- PROBLEM DESCRIPTION: Once the line containing "Check the Brand Testing Account row" is found, please copy it and all lines after it through the end of the records, exactly, leaving out pictures.

- ENTRIES PROVIDED:
------------------------------------------------------------------------

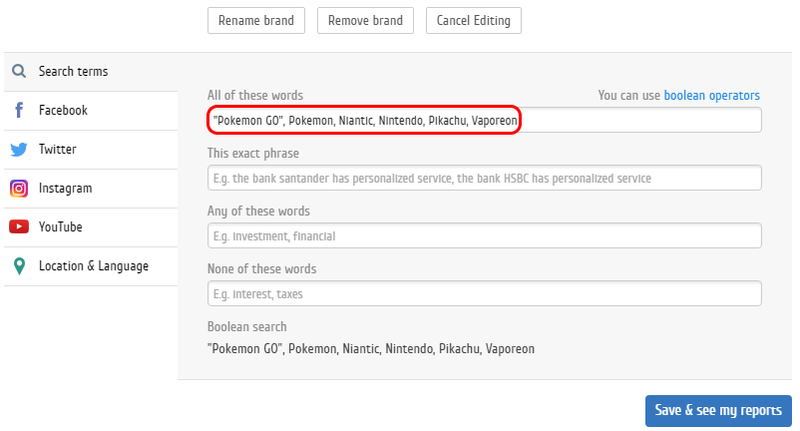Switch to the Facebook settings tab
Viewport: 800px width, 431px height.
click(63, 111)
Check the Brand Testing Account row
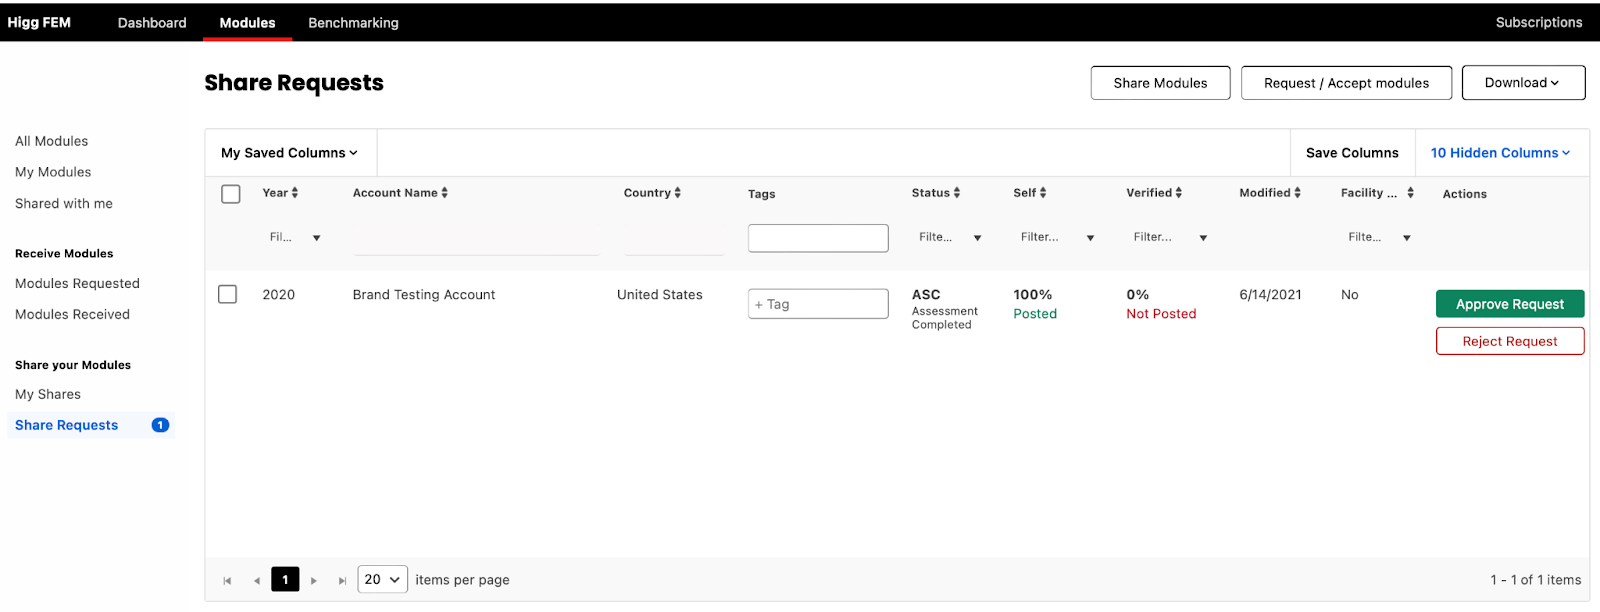Screen dimensions: 1600x612 click(x=228, y=295)

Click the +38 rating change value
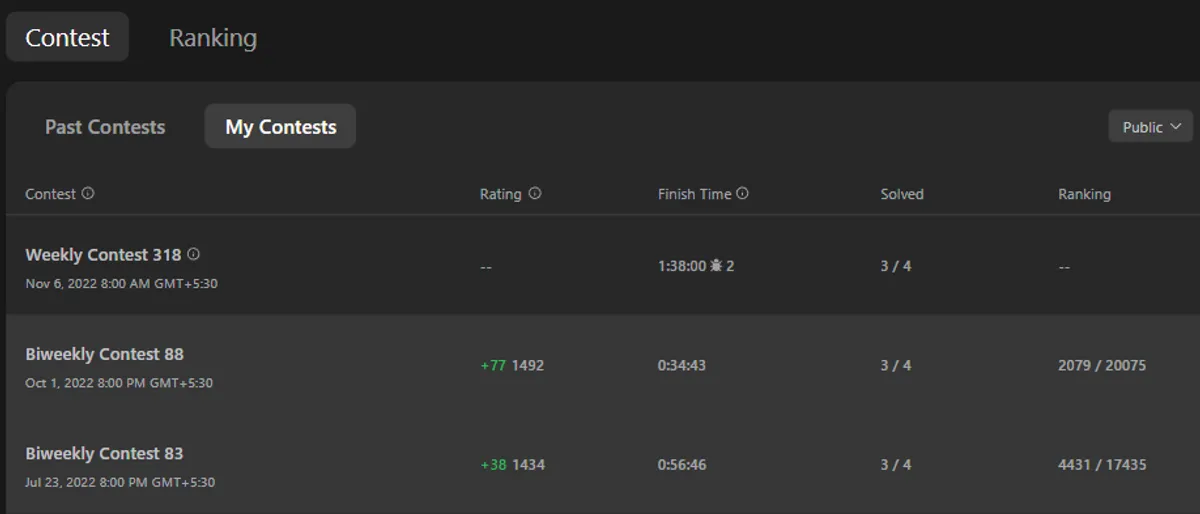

------------------------------------------------------------------------

- RESPONSE BOX:
Check the Brand Testing Account row
Screen dimensions: 1600x612 click(x=228, y=295)

Click the +38 rating change value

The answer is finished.